- Film poster
- Directed by: Ritwik Ghatak
- Written by: Ritwik Ghatak
- Produced by: Rita Productions, Ritwik Ghatak
- Starring: See below
- Cinematography: Baby Islam
- Edited by: Amalesh Sikdar
- Music by: Ustad Bahadur Khan
- Release date: 30 September 1977 (Kolkata);
- Running time: 120 mins
- Country: India
- Language: Bengali

= Jukti Takko Aar Gappo =

1974 film by Ritwik Ghatak

Jukti Takko Aar Gappo (Jukti tôkko aːr gôppo, Reason, Debate and a Story) is a 1974 Bengali film directed by auteur of Indian cinema Ritwik Ghatak. Jukti Takko Aar Gappo was Ritwik Ghatak's last film. The film was believed to have a cinematography way ahead of its time.

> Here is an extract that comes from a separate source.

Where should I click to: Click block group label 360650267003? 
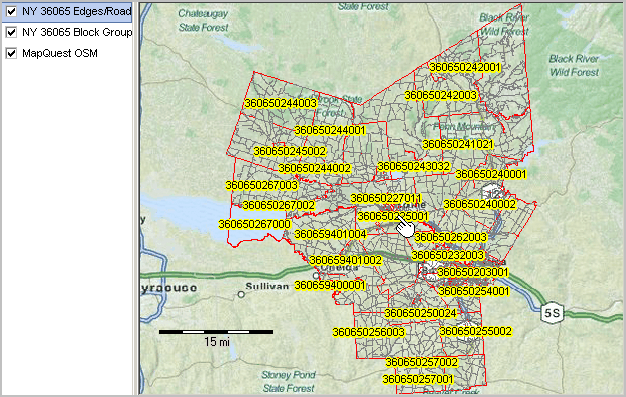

The film won National Film Award's Rajat Kamal Award for Best Story in 1974.

==Synopsis==
In this film Ghatak plays Nilkantha Bagchi, an alcoholic, disillusioned intellectual, in the character's own words, "a broken intellectual". His wife leaves him, taking his books and records which were his only remaining property. When Bagchi objects, Durga replies that it is so that his son grows up with these books and music. However, he manages to keep a fan which he sells to buy country liquor to start his unusual and abstract journey.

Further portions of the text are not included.